====== Page extract
Get Well Soon

After almost every unit event, the US Army conducts an AAR - After Action Review. They are done after major events, like combat operations. They are done for every training event, from field exercises to rifle ranges. They are even done after PT tests or readiness alerts.

The goals of the AAR are simple - to discuss what happened, how it happened, and why things went as they did. You talk about what went well, and what needs to be improved. AARs are most frequently informal, but can also be VERY formal, complete with slide decks and formal Q and As. In effective units with good leaders, AARs can be a tool of continuous improvement and high morale.

Mainly though, AARs serve as a way of identifying what went wrong and why. As my first battalion commander way back in the mid 90s used to say, "if you don't know why something went wrong, you can't fix it next time." She was right.

Often, the only way to move forward is to have a sense of what has happened. And more importantly, why.


A little over a month ago, Barb was having a bad week. There were a lot of things going on. School had started for Liz and Justin, and it wasn't going well for Justin. Willie was pinging back and forth between his group home and NC Start, with a possible transition to a new home looming. The chaotic withdrawal from Afghanistan was having real impacts for our son and son-in-law. And the 20th anniversary of 9/11 and all the attendant memories and struggles of the years since was weighing on our whole family. In addition to all of that, work was a mess. There was more to do than time to do it. The last few years have been like that for Barb professionally.

And that week, it was like all the chickens came home to roost at once.

It started with Barb feeling tired. The kind of tired that even 8 hours of sleep doesn't fix. And she wasn't getting 8. She was working as soon as she got up and working until (and past) bedtime. By mid-week she was only able to muster enough energy to do what she needed to at work and then crash again. Her voice started to get weaker and weaker. It all felt very similar to an episode she had the previous year.

On that Friday, our friend (and pastor) Mary Elizabeth came over to check in. The three of us sat on the back porch talking. That's when Barb suddenly seemed to be struggling for air. She grasped her chest and told us it hurt. It seemed for all the world like she was having a heart attack. I helped her inside to the guest bed in her office. The acute nature of what was happening seemed to lessen, but it was obvious something was wrong. I was able to schedule her an appointment early the next morning at UNC Family Medicine.
============
Activity list
• A. Translate the sentence "Often, the only way to move forward is to have a sense of what has happened." from the essay about Barb's illness into Spanish.
• B. Write the next part of the essay about Barb's illness, picking up after its final sentence about the appointment at UNC Family Medicine.
====== Given data
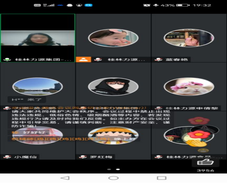This screenshot has width=227, height=183.
Task: Tap the Android home circle button
Action: pos(114,178)
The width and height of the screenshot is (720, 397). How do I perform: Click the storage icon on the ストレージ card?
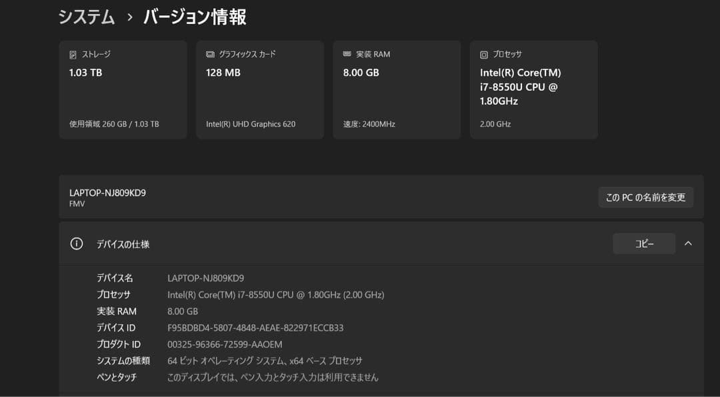point(73,54)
============
Numbered responses
• A. A menudo, la única manera de avanzar es tener una idea de lo que ha pasado.

• B.
That Saturday she went to Family Med. An hour or so later, she sent me a text telling me that they were transferring her to the emergency department. I made sure that Liz was okay with Justin and left for the ED.

When I got there Barb was not well. She was completely disoriented, and it took her a few minutes to recognize me. She kept losing track of where she was. She would fall asleep deeply and suddenly. Perhaps most concerning, when she fell asleep she would stop breathing. The nurse told me that they were working to find her a bed. She would have to be hospitalized so that more tests could be done to figure out what was happening. Miraculously, they were able to get her a bed at UNC Hillsborough. Barb would spend the next 4 days there, being tested and re-tested for almost every possible condition under the sun.

All her tests were either okay or not negative enough to explain her symptoms. Sometimes the tests were contradictory. One test suggested that she had an autoimmune disorder. The next test definitively ruled out autoimmune disorder. One test suggested cardiac issues. The ECG and ultrasound ruled out her heart. One neurological test suggested it was her brain. The neurologist who examined her thought she needed more sleep.

There were no answers. Only descriptions of what we already knew. Barb was (and is) sick.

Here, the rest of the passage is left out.